A Deadly Superbug Fungus Called Candida Auris Has Been Detected in 12 States—Here's What You Need to Know
Here's what you need to know about Candida auris, which can be fatal.
A deadly "superbug fungus" is spreading across the United States and health officials are growing increasingly concerned.
The fungus, a type of yeast called Candida auris, can lead to an infection of the bloodstream, heart, or brain, and these infections are difficult to treat. The Centers for Disease Control and Prevention (CDC) announced in March that nearly 600 cases in 12 states have been confirmed so far in 2019. Alarmingly, more than one-third of patients who develop an invasive infection from Candida auris die, according to the CDC.
The fungus isn't just hitting the U.S.: It's been detected in Asia, Australia, Europe, South America, and Africa. There are three main classes of antifungal medications, and some Candida auris infections are resistant to all of them. This is why some are calling Candida auris a superbug, a name typically given to bacteria that's resistant to antibiotics.
Candida auris infections may be difficult to recognize, Bernard Camins, MD, medical director for infection prevention at Mount Sinai Health System in New York, tells Health. "The symptoms may not be any different from any other infection you see." They include fever, weakness, low blood pressure, and feeling tired.
A similar fungus, Candida albicans, muddies the waters further, Dr. Camins adds. "Candida albicans can cause bloodstream infections in health care settings as well," he says, and it's hard, even for doctors, to distinguish between the two. The drug-resistant nature of Candida auris, however, "makes it harder to treat," he says. "That's the difference."
Before you freak out: Candida auris has only been reported among hospitalized patients in health care facilities, and only 587 cases have been confirmed in the entire country. People in hospitals, nursing homes, and clinics have a higher risk of falling ill from Candida auris, which lives on contaminated equipment and surfaces in such settings. The fungus can live on your skin and not cause an infection. But if it infects a wound or your blood, it can be fatal. Infections are most common in people with already weakened immune systems, who take lots of antibiotics, or have devices like feeding or breathing tubes going into their bodies, according to the CDC.
However, a recent New York Times report highlighted the fact that it's not always clear which facilities are affected.

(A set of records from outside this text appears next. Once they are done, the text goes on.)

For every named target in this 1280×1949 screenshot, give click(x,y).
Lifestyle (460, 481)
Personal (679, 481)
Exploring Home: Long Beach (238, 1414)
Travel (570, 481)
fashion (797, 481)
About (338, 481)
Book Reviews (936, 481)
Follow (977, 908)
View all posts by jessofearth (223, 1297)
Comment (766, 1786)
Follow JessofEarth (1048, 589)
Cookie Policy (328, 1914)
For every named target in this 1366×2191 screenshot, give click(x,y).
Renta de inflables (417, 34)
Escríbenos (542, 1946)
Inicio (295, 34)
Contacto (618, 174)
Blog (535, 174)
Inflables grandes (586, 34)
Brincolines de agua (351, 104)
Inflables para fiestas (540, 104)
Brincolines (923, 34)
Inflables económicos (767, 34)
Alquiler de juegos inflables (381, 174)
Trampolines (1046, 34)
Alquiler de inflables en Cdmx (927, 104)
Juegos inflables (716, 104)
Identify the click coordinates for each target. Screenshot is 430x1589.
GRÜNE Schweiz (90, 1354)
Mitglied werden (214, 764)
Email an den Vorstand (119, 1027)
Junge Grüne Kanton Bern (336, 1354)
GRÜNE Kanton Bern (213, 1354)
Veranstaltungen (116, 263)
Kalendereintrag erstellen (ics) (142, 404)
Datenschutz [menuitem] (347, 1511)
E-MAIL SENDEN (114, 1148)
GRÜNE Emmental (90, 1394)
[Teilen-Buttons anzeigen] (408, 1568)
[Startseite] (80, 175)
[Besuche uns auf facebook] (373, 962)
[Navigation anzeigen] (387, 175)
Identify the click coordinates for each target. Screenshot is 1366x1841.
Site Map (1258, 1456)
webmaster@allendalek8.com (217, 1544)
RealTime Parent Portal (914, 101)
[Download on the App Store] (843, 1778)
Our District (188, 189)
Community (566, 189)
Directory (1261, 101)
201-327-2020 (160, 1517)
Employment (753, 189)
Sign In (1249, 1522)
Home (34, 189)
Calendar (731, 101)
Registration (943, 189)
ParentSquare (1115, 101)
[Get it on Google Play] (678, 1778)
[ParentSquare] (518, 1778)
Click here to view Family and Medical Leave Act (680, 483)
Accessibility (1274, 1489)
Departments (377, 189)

That's because hospital staff members don't have to announce to the public if Candida auris has been detected within their facility. In fact, the CDC isn't allowed to publicly recognize hospitals that are trying to manage the spread of Candida auris and other potentially dangerous bugs, according to the Times report.
Some say announcing the spread of a deadly fungus at a hospital would do more harm than good, keeping people from seeking medical care when they need it. Others say withholding that information isn't fair. "Who's speaking up for the baby that got the flu from the hospital worker or for the patient who got MRSA from a bedrail? The idea isn't to embarrass or humiliate anyone, but if we don't draw more attention to infectious disease outbreaks, nothing is going to change," Arthur Caplan, PhD, told the New York Times.
States handle such outbreaks differently, Dr. Camins says. For example, in New York, health care professionals are required to report cases of Candida auris to the state's health department, he says. The health department then lets the CDC know about the presence of the fungus at a facility.
Health care facilities are taking certain precautions to prevent the spread of Candida auris, Dr. Camins says. Largely, these precautions are "the same things we've done for other resistant bacteria." That includes disinfecting facility surfaces with bleach, he says, and insuring hospital workers wear a gown and gloves when in with a patient with a Candida auris infection.
Healthy Americans "probably have a low chance of Candida auris infection," according to the CDC. Still, it can't hurt to wash your hands carefully and frequently if you're visiting or caring for someone in a health care facility. If you're going to be there often, you might want to consider wiping surfaces around you down with bleach every now and then.